Toll better than expected

When Toll Group released its results to the stock market and shareholders earlier this week the numbers were well above those predicted by analysts. Profits had been expected to be just above last year’s level, in the lead up to the announcement, but, in fact, came in at 5.7 per cent up on last year’s numbers.

 

DSC_9152

 

 

Overall revenue for the group increased 1.1 per cent over 2013 to $8.8 billion. Earnings before interest and tax were reported as $444.4 million, up 4.3 per cent on last year. However, the headline figure which surprised some commentators was the $298.5 million net profit after tax (before individually significant items) at 5.7 per cent above.

 

“Over recent years we have been investing in our Australian network businesses with significant capital being directed into new fleet and depots,” said Brian Kruger ,Toll Group Managing Director commenting on the results. “While this is largely sustaining spend we have also been positioning ourselves for what we see as a strong demand for logistics services in Australia in the medium and long term.

 

“This year has seen new major depots completed including Bungarribee (Sydney), Brighton (Hobart) and Karawatha (Brisbane), with a major new depot under construction at Tullamarine (Melbourne) and work commenced on a new port side facility in Fremantle.”

 

The announcement put the improved performance down to restructuring and cost improvement initiatives.
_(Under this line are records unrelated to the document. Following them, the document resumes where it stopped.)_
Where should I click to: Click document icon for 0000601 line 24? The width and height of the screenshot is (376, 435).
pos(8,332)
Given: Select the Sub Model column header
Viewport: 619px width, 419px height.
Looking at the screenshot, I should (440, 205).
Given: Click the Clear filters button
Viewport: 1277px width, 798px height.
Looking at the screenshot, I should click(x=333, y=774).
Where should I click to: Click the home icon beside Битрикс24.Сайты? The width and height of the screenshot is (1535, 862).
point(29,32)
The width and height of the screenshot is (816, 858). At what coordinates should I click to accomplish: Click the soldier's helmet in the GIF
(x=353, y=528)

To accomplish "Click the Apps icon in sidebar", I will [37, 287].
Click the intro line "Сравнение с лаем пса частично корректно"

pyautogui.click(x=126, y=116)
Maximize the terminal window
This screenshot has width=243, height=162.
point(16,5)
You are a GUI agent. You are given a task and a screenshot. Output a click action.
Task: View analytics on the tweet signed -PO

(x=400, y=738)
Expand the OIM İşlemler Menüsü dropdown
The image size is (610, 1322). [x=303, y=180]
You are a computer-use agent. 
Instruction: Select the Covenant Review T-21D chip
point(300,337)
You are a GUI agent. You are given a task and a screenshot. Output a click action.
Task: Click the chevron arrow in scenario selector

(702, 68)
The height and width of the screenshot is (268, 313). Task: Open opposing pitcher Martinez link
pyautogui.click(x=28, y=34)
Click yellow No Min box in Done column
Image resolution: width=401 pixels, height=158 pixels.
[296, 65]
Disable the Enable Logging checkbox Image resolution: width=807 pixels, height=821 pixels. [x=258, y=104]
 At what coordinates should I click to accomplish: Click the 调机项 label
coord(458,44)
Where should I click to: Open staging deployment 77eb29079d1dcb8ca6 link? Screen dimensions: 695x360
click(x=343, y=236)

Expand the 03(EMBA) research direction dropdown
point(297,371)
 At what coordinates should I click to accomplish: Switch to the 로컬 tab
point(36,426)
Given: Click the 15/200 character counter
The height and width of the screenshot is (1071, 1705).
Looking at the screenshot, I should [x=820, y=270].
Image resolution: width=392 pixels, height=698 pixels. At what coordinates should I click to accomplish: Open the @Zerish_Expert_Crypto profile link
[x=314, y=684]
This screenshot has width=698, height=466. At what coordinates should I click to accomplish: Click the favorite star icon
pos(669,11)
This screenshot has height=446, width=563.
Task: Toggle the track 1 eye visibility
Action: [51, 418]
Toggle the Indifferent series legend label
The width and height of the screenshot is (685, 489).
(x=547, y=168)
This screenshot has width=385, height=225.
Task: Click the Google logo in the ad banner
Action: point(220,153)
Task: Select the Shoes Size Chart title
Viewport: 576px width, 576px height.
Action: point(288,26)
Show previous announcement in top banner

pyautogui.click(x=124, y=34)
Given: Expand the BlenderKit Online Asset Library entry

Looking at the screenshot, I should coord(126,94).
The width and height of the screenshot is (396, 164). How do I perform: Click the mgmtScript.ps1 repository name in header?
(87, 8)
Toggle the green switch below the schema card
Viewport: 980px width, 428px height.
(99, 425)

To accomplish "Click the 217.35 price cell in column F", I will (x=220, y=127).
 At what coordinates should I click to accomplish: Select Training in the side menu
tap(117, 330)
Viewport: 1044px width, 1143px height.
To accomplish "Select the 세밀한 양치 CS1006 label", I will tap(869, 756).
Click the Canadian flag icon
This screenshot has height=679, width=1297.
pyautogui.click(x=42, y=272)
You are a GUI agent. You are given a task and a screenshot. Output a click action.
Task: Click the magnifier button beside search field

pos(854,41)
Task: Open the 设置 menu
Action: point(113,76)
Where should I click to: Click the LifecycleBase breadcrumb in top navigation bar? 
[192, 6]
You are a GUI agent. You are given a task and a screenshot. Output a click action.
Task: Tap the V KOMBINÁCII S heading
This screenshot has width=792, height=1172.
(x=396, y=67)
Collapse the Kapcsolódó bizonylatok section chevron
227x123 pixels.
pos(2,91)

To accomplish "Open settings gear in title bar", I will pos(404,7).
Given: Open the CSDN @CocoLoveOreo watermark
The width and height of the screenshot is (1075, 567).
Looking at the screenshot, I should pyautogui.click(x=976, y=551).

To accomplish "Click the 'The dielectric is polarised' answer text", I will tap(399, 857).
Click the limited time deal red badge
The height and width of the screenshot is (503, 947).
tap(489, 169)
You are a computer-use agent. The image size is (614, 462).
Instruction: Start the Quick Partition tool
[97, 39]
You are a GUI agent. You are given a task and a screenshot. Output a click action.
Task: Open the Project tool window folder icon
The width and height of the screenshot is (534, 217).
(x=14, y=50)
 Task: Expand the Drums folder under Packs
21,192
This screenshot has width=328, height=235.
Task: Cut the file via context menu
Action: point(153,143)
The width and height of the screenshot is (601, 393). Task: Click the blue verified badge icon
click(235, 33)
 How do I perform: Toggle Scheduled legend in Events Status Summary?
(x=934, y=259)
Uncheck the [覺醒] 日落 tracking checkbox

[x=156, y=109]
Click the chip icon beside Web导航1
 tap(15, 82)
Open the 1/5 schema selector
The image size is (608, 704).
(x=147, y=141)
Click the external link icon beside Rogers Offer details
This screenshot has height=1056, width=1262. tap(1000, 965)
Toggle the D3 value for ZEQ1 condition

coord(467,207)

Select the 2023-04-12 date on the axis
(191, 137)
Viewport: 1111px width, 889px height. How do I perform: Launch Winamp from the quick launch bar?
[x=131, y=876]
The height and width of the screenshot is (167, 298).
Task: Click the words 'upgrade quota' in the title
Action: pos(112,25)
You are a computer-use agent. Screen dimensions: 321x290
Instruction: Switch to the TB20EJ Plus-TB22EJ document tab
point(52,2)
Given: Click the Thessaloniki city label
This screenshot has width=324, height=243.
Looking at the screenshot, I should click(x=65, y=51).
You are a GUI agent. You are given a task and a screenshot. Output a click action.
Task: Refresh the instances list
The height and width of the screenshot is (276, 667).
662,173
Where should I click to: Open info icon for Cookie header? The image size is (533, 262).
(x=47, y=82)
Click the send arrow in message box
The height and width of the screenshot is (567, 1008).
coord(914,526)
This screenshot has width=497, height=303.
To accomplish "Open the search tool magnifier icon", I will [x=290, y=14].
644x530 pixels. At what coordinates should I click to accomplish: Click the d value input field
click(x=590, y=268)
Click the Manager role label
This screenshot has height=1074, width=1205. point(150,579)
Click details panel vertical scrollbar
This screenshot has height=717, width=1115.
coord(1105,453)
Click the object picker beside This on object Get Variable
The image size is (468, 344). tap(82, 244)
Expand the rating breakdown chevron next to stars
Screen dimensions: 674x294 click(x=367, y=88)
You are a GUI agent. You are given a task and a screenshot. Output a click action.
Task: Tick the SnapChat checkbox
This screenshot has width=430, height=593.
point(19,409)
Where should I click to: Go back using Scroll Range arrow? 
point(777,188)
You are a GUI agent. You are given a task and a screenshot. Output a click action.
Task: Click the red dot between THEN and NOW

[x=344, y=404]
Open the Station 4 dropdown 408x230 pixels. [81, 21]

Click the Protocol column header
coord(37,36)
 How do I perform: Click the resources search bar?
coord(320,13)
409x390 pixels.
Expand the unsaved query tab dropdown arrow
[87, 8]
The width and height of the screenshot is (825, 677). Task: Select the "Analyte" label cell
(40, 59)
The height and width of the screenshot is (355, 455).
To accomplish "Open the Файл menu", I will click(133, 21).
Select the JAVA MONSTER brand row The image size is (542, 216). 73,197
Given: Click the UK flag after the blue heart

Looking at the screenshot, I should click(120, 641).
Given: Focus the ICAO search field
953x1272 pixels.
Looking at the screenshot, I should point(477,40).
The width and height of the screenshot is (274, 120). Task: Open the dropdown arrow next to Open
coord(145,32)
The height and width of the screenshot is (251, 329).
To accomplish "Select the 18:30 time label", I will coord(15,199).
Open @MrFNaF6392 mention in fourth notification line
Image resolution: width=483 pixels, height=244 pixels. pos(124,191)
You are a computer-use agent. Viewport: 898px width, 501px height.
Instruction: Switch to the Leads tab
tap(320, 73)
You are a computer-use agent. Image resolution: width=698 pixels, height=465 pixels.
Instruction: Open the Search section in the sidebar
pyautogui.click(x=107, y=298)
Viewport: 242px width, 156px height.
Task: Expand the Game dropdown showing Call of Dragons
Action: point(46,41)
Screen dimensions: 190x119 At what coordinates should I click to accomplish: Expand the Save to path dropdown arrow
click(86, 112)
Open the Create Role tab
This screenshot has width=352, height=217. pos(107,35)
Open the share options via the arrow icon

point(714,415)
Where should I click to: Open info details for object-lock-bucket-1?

Toll also highlighted new contract wins which were identified as offsetting challenges due to adverse market conditions.

 

The statement said Toll Global Forwarding earnings benefitted from cost savings despite its markets remaining difficult, while Toll Global Logistics improved results from its Asian activities, with a continued solid result in Australia.

 

“Cost reduction programs across the Group started to deliver a lower cost base,” said Kruger. “Our ability to implement these types of programs has been facilitated by a realignment of our core operating divisions, improved labour productivity, lower handling and linehaul costs and a Group focus on driving continuous improvement and innovation.

 

“While we have seen the benefits of recent investments in our core Australian businesses in improving our cost base, we recognise that a continued focus on productivity and efficiency is necessary in the current environment to drive earnings growth.

 

“A highlight of this result was the strong free cash flow of $355.1 million generated by the Group, a $126.1 million increase on the prior year. The balance sheet remains strong, with gearing at 31 per cent ensuring sufficient balance sheet capacity to fund a range of growth initiatives.”

 

Toll said the external business environment remains difficult for the group. The company’s intention is to continue to look for business improvement initiatives and this will include cost reductions as well as investments in productivity enhancing projects.